### Exercise
Put the lines of the items, from the line containing "624x395 pixels. How" through the final line, into a numbered list, omitting any blank lines.

------------------------

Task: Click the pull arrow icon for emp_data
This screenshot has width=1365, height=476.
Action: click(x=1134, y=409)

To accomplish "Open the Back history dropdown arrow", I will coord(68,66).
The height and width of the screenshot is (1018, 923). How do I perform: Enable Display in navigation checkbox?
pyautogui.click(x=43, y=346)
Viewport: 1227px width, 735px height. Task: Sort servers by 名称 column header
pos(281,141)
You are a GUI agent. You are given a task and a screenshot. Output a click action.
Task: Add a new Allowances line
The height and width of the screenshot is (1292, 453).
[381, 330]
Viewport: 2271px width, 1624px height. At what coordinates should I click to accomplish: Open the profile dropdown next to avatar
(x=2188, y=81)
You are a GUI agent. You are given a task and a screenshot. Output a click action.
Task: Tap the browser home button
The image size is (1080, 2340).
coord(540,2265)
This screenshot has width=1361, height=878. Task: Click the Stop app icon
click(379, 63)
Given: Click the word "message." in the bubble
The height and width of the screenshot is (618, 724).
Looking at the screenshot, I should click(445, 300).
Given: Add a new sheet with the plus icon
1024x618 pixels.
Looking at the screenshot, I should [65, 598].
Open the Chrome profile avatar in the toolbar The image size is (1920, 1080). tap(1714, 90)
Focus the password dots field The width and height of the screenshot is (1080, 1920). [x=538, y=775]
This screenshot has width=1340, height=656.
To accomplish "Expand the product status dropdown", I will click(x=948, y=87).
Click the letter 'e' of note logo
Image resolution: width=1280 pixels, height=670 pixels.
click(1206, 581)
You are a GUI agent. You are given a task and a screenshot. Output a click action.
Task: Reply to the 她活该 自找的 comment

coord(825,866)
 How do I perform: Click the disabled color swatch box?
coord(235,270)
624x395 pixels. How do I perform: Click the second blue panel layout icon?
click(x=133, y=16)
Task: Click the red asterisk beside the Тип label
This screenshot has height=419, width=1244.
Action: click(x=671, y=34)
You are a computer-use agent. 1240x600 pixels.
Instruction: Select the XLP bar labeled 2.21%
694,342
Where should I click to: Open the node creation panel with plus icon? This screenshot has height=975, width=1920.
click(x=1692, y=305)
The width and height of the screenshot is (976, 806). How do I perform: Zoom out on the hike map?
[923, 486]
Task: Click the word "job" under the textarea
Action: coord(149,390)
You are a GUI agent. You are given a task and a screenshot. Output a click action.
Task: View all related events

------------------------

### Result for this exercise
1. 624x395 pixels. How do I perform: Click the second blue panel layout icon?
2. click(x=133, y=16)
3. Task: Click the red asterisk beside the Тип label
4. This screenshot has height=419, width=1244.
5. Action: click(x=671, y=34)
6. You are a computer-use agent. 1240x600 pixels.
7. Instruction: Select the XLP bar labeled 2.21%
8. 694,342
9. Where should I click to: Open the node creation panel with plus icon? This screenshot has height=975, width=1920.
10. click(x=1692, y=305)
11. The width and height of the screenshot is (976, 806). How do I perform: Zoom out on the hike map?
12. [923, 486]
13. Task: Click the word "job" under the textarea
14. Action: coord(149,390)
15. You are a GUI agent. You are given a task and a screenshot. Output a click action.
16. Task: View all related events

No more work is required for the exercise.